Cutting benefits for the many, fast-tracking tax cuts for the few

February 27, 2025  |  Katrina Menard
Insight, Explainer |Income inequality, State Budget & Tax, Economic Security

If you’re following the national news, you’ve probably heard that Congress is in the midst of the budget reconciliation process. What is reconciliation, and how will it impact Vermonters?

Reconciliation is a budgetary process Congress can use to fast-track changes to federal spending and revenues. For lawmakers in the majority, it is popular and effective because it requires only a simple majority in the Senate—51 votes—rather than the 60 typically needed to advance legislation.

There are restrictions on what’s included in a reconciliation package. Under a rule adopted in the 1980s and named after the late Senator Robert Byrd (D-W. Va), each provision of the bill must:

  • Include a budgetary effect. If the provision increases the deficit or reduces the surplus, like tax cuts, then the budgetary effect generally must end within 10 years unless Congress finds a way to pay for all costs after that time.
  • Focus primarily on taxes, spending, or the debt limit. Any nonbudgetary policy changes in a section must be secondary to the budgetary impact. For instance, if Congress wants to spend $100 billion on electric vehicle charging infrastructure, the bill can detail how money will be spent and managed, but it typically cannot require workers who install the equipment to earn a certain wage or to be unionized.
  • Fall under of the jurisdiction of the committee that drafts it. So the housing committee can draft language to provide grants to construct affordable housing. But it cannot include housing tax credits because taxes are the ambit of the finance committee.

And no part may affect Social Security.

The Byrd rule makes it hard to sneak policy provisions unrelated to taxes and spending, such as a nationwide abortion ban, into a reconciliation package. Still, budgets represent values: what the majority thinks is important to fund and what it thinks Americans can do without.

Congressional Republicans have been clear that they intend to use reconciliation to cut social programs and extend President Trump’s 2017 Tax Cuts and Jobs Act, many provisions of which expire this year. These provisions include income tax cuts that disproportionately benefit people making over $400,000 and a doubling of the estate tax exemption, which currently allows inheritances of up to $22.4 million to go untaxed. Under this law, only .08 percent of U.S. estates are taxed.

These tax cuts passed through reconciliation are expected primarily to benefit the wealthiest and the spending cuts will hurt the lowest-income Vermonters. The state needs to counteract these harms.

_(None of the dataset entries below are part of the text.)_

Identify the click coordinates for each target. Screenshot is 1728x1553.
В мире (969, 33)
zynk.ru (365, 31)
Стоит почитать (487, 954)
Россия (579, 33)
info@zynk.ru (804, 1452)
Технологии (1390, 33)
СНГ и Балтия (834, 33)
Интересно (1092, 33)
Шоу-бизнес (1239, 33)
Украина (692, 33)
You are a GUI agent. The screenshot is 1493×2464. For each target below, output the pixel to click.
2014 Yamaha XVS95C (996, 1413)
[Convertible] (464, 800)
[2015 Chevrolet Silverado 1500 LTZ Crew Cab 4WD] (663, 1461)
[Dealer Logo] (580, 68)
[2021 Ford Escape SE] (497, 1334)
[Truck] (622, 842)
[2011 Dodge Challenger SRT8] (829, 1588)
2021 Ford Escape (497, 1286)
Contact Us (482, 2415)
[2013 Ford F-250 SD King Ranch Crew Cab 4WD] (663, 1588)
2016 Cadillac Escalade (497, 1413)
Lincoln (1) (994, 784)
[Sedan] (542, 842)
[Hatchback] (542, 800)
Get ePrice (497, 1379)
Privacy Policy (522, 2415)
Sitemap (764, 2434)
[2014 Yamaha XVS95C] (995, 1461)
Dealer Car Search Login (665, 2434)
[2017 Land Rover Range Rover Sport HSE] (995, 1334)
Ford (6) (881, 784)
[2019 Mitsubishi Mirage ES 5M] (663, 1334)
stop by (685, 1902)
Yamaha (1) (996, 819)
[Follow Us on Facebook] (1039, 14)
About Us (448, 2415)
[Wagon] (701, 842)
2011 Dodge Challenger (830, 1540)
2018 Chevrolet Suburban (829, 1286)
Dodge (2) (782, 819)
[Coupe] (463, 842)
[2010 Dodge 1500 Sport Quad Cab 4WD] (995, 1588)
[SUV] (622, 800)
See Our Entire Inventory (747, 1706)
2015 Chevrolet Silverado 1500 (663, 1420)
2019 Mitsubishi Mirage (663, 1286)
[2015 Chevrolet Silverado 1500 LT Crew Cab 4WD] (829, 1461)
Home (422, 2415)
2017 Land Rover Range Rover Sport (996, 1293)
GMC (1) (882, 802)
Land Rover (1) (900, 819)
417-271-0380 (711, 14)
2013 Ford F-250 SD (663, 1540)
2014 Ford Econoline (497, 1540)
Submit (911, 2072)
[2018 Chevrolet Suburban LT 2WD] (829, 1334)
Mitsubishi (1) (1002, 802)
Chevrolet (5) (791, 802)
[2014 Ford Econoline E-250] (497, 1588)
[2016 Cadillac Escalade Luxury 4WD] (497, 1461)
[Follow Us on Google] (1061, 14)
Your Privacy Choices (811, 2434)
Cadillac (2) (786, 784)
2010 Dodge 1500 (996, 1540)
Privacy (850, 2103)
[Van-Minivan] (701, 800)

Vermont should bolster state-level programs that help the most vulnerable Vermonters meet their basic needs. Targeted investments will be crucial to offset expected federal cuts to food security, healthcare access, and other necessities. For instance, over a third of the 140,000 Vermonters currently enrolled in Medicaid are at risk of losing some or all of their benefits. Strengthening the administration of these programs can ensure that every family that qualifies for benefits receives them.

Federal tax cuts also present an opportunity to shore up Vermont’s revenue streams and make its tax system more progressive. The top 1 percent of earners already pay a smaller portion of their income in state and local taxes than middle-income Vermonters and have disproportionately benefitted from federal tax cuts since 2017. If extended, those cuts are expected to save the most affluent taxpayers an average of over $27,000, more than 250 times the cut for the bottom fifth.

If everyone pays their fair share, the state will have resources to protect the Vermonters who will be hit hardest by policy changes in Washington.